Category Archives: Accessibility Tips, Tricks and Tutorials

The Door to Accessibility: How Widely You Open It Is Your Choice

At times, beginning with a real-life example assists with understanding the nebulous concepts of web and blog accessibility. With that in mind consider this example: one of three options can be offered to individuals requiring assistance with opening a store door: A doorbell to ring for assistance with the door. An automated door that opens…

Sin #2 of Inaccessible Blogs: Using Consecutive One-Worded Links

Glenda Watson Hyatt as a devil

Hyperlinks are the connective tissue of the blogosphere. Oftentimes we scan blog posts and webpages for interesting and relevant links.

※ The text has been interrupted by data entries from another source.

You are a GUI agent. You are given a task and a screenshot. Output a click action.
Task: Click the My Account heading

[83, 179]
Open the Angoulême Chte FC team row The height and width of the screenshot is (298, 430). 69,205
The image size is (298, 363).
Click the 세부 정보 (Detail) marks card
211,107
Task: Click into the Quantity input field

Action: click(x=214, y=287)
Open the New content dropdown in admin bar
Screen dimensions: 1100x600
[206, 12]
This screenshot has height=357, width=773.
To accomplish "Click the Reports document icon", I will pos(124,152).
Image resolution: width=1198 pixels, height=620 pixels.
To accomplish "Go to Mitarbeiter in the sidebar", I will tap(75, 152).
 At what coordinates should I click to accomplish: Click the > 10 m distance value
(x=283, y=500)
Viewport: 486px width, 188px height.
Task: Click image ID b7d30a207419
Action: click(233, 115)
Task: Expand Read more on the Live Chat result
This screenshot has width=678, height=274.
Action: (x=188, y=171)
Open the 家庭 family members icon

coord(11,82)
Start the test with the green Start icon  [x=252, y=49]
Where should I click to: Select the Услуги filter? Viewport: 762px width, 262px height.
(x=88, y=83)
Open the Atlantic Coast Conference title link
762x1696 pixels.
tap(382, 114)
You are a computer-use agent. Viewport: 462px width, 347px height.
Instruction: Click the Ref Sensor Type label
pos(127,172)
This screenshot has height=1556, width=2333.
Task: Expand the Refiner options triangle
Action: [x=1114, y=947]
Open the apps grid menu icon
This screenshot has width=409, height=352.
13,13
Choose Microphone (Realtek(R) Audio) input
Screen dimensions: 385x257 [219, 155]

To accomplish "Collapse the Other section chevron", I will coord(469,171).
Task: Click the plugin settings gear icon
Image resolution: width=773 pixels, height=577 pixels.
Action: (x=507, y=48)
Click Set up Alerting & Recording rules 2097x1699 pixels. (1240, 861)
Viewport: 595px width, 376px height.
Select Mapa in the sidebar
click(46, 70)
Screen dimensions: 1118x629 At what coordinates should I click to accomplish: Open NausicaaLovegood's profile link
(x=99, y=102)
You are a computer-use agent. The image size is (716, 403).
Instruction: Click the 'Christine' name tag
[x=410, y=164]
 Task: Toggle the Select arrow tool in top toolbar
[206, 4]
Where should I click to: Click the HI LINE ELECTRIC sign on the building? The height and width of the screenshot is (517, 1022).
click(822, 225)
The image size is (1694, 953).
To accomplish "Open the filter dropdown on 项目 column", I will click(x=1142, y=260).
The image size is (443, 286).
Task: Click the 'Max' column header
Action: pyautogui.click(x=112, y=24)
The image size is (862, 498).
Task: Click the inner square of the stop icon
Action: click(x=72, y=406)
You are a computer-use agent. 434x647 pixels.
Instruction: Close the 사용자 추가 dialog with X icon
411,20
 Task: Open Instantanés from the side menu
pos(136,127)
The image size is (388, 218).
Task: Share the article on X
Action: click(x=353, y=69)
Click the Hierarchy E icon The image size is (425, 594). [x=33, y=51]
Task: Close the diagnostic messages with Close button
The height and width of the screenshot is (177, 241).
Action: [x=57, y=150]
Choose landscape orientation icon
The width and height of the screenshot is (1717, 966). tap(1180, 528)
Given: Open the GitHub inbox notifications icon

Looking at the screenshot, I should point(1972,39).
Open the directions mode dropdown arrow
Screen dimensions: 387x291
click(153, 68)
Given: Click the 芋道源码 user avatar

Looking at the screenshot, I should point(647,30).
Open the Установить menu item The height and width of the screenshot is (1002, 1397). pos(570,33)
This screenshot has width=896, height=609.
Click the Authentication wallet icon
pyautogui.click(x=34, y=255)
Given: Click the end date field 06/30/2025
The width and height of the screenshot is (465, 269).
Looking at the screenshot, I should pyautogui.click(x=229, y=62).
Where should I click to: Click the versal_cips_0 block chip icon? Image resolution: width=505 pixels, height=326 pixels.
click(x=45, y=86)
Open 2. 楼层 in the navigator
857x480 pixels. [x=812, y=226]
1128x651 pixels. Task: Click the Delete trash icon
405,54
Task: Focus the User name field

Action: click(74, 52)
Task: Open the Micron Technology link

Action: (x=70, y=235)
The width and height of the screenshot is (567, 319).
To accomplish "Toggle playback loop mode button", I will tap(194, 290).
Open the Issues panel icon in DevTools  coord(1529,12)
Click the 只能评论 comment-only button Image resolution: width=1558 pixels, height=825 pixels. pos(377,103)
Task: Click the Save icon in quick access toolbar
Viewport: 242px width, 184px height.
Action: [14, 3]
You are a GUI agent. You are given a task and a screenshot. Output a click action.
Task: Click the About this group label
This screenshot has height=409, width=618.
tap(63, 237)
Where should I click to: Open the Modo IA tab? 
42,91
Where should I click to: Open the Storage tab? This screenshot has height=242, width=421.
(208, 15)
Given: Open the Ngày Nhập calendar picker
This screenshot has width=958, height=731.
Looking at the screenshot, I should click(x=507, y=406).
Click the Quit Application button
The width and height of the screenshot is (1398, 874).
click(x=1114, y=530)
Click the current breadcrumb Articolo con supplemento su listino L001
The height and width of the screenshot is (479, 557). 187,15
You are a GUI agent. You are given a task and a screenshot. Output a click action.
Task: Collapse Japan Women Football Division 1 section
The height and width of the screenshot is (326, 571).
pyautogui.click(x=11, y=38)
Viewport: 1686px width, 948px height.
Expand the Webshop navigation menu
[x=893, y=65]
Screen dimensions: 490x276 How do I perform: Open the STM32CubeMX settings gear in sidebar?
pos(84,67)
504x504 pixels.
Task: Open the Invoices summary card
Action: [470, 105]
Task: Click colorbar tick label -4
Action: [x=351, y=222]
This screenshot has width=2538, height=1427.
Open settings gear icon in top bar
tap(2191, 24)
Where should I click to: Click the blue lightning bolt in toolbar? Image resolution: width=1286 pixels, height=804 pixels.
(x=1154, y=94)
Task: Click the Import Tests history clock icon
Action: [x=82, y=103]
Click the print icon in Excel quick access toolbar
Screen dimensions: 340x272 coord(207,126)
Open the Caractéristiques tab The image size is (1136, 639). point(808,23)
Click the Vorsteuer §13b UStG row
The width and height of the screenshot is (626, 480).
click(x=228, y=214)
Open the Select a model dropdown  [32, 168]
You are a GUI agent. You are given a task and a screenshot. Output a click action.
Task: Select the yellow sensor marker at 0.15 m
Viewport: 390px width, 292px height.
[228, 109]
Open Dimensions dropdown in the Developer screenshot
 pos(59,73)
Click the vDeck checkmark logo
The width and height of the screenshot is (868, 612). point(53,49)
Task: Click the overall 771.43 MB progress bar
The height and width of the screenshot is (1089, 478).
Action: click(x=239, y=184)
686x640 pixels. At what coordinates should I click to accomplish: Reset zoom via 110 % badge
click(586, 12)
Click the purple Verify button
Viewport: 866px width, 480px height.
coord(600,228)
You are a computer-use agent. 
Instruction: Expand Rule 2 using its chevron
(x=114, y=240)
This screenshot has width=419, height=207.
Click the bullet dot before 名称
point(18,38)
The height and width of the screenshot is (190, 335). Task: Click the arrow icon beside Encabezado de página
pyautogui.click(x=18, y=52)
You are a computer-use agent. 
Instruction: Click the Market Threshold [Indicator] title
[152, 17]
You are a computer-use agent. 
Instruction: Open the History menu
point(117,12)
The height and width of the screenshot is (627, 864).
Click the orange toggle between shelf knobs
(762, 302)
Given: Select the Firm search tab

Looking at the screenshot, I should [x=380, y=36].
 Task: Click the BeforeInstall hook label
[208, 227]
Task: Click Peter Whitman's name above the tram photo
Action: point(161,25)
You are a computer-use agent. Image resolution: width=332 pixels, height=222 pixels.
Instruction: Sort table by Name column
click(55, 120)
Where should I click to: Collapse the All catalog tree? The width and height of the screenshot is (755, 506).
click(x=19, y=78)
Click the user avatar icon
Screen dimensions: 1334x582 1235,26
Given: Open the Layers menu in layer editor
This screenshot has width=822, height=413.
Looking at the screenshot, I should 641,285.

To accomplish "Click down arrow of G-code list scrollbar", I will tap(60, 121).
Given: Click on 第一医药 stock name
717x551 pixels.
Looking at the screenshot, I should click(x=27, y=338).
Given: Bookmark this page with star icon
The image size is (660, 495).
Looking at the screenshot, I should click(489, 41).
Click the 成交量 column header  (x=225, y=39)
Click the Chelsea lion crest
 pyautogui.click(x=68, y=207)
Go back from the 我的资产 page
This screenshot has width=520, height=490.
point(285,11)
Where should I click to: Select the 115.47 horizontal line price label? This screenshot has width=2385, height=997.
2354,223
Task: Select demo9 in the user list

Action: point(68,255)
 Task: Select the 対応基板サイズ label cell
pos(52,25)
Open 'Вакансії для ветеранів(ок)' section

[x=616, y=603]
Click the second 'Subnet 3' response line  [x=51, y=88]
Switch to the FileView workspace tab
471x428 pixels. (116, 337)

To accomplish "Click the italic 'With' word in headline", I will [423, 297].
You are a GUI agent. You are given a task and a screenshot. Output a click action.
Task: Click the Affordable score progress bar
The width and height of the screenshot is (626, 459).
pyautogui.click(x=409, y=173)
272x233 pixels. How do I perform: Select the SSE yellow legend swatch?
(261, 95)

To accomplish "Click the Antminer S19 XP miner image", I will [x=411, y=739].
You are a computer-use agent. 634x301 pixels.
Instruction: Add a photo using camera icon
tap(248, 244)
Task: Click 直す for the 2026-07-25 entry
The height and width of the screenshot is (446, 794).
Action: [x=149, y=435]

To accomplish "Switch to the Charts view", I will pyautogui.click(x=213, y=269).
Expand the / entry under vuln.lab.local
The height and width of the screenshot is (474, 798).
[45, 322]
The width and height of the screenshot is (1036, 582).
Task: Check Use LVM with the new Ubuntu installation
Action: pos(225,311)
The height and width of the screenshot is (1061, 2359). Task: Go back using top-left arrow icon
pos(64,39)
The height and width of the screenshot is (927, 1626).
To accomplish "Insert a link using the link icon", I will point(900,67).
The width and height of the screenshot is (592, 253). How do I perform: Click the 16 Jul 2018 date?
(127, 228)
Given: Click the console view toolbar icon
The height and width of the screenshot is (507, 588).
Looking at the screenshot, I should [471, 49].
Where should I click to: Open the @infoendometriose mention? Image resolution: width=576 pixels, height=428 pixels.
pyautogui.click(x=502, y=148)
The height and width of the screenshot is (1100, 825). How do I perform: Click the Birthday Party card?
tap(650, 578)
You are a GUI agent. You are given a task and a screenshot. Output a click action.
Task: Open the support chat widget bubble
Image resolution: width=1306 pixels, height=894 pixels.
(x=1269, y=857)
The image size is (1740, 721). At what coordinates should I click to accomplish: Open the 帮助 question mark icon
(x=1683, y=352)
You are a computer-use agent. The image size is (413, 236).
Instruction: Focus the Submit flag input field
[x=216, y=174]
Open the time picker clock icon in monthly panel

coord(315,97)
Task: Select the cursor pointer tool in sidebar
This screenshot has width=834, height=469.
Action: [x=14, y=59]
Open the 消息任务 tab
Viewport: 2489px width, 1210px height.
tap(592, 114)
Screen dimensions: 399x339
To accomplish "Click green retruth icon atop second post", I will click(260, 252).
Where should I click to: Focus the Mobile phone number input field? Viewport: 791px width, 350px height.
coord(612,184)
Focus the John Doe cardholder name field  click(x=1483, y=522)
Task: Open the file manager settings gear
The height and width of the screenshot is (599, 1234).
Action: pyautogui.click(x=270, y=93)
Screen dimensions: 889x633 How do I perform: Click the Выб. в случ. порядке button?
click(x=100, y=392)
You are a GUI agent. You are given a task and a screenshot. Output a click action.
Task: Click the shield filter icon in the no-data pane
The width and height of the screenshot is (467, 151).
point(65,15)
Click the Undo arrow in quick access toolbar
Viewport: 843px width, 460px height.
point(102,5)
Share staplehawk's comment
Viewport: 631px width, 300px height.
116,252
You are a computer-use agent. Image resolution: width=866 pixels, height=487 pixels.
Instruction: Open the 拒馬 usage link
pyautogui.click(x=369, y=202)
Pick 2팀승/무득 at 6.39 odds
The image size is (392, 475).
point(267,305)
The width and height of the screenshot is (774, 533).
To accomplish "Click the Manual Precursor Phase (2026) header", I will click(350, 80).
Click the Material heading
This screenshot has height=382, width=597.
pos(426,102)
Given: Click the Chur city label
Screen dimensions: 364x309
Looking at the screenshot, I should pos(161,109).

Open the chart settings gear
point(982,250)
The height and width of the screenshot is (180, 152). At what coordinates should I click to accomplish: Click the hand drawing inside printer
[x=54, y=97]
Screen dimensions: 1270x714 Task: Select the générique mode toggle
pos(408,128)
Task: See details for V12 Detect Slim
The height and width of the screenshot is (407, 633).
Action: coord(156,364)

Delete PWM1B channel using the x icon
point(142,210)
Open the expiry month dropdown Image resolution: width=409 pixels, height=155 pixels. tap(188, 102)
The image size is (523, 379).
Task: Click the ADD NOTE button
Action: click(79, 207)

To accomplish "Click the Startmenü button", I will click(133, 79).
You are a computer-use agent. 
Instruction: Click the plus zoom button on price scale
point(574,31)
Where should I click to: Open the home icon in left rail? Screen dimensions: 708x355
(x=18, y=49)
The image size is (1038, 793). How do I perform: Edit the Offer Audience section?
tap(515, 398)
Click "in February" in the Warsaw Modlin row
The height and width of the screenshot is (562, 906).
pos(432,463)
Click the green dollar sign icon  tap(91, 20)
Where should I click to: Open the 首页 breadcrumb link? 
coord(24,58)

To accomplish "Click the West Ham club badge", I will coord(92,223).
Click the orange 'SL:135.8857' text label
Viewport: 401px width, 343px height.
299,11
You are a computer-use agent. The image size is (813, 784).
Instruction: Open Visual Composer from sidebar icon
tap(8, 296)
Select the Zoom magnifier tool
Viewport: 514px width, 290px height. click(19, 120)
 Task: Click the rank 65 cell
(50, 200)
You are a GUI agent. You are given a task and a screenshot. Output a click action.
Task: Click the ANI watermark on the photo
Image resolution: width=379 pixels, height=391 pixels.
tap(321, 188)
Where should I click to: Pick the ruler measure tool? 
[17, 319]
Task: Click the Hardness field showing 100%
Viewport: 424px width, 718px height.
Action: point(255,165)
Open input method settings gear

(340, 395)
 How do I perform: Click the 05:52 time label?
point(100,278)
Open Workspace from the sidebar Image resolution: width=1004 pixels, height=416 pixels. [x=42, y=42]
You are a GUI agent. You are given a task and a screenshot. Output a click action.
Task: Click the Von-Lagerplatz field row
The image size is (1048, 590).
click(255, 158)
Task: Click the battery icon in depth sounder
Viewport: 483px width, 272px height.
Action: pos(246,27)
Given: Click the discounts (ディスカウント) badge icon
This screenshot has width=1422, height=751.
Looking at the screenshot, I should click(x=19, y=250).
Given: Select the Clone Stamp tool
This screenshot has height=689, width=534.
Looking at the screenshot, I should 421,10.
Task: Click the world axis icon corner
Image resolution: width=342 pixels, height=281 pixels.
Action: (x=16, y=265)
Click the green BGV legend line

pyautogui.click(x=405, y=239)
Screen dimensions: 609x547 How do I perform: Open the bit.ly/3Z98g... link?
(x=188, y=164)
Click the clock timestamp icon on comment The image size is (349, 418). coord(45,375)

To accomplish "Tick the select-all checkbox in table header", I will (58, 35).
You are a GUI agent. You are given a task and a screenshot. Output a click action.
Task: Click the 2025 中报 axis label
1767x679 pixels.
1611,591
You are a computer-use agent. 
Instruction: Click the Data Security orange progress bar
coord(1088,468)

However, sometimes the link’s purpose is unclear, particularly consecutive one-worded links, as in the following example:

Excerpt text with four consecutive, one-worded hyperlinks

Why are Consecutive One-Worded Links an Accessibility Sin?

Individuals with sight impairments who use text-to-speech screen readers can have the software scan for hypertext links. The destinations of the above one-worded hyperlinks are difficult to determine.

Individuals with mobility impairments navigate using only the keyboard use the Tab key to move from link to link. Following an ambiguous link only to find the information of no interest and then needing to backtrack to continue reading the original post is frustration at its finest; it’s a waste of precious time and energy.

Individuals with shaky hands find clicking on small target areas difficult and might inadvertently click on a link they did not intend. Again, frustrating.

Individuals with cognitive impairments might find such links confusing, and are left unsure whether to follow or not.

How to Absolve this Sin?

When providing several links in a row, consider the words you use for the links, and how these links can be defined in a clearer way. Do the links provide a clue as to where your readers, with or without impairments, will end up if they click?

For more tips and tricks on how to easily make you blog more accessible, check out the Blog Accessibility Mastermind.

The 7 Sins of Inaccessible Blogs

Introducing seven of the most common yet easy-to-correct blog accessibility errors… Sin 1: Using “Click Here” Why is “Click Here” an Accessibility Sin? Individuals with sight impairments using text-to-speech screen readers can have the software scan for hypertext links. However, oftentimes, the destination of the hyperlink is difficult to determine. Individuals with mobility impairments navigate…

Do CAPTCHAs Block Spam or Your Readers?

a screen shot of a CAPTCHAUnfortunately bloggers are inundated with spam comments. CAPTCHAs – Completely Automated Public Turing test to tell Computers and Humans Apart – are frequently used to weed out spambot comments from human comments.

However, because CAPTCHAs are typically images of distorted characters, this information is not accessible to screen readers, leaving people who are blind unable to post a comment. As Darrell Shandrow, a screen reader user, said visual CAPTCHAs are “no blind people allowed” signs.

CAPTCHAs do not keep out only people who are blind. With the distortion of characters or extraneous markings, people with learning disabilities, particularly dyslexia, can have difficulty deciphering what the actual characters are. Likewise, with poor colour contrast, those individuals with colour blindness or low vision can also have difficulty getting past the CAPTCHA step.

Personally, my once perfect vision is nearly forty-four years old and those darn things are stumping me more and more. Other times I don’t bother proceeding.

Screen shot of Blogger CAPTCHA with audio option One alternative is the combination of visual and audio CAPTCHA, such as the reCAPTCHA or the one on Blogger blogs. But have you ever tried listening to those ones? Totally garbled audio! If you happen to be hearing impaired and sight impaired – because disabilities don’t always come in onesies – you are completely hooped! Sorry, your opinions, ideas, expertise – or purchases! – aren’t welcomed here.

What is the solution?

Where possible, avoid using CAPTCHAs to block spam comments. Instead, use Akismet or other spam filters to control that unwanted spam. Make it as easy as possible for all readers to participate in your blog’s community.

If a CAPTCHA is absolutely necessary, use a simple text-based question – like “Which is hot: ice or steam?” – with a form field or dropdown box for the response. The key here is to keep the question simple and straightforward so as to not trip up people with cognitive impairments.

This morning I came across the WordPress plug-in is_human() with three verification methods:

  • Standard CAPTCHA Image
  • Simple Math Equation
  • Simple Custom Questions (with Question Generator)

Please do not use the image option! The other two options might be the best solution available to date, if, indeed, a CAPTCHA is necessary.

Disclaimer: I have yet to test this plug-in and am not yet vouching the plug-in is truly accessible; the concept is accessible. Your feedback is most welcomed.

What is the bottom line?

When using CAPTCHAs, be sure you are blocking spam, not your readers from commenting.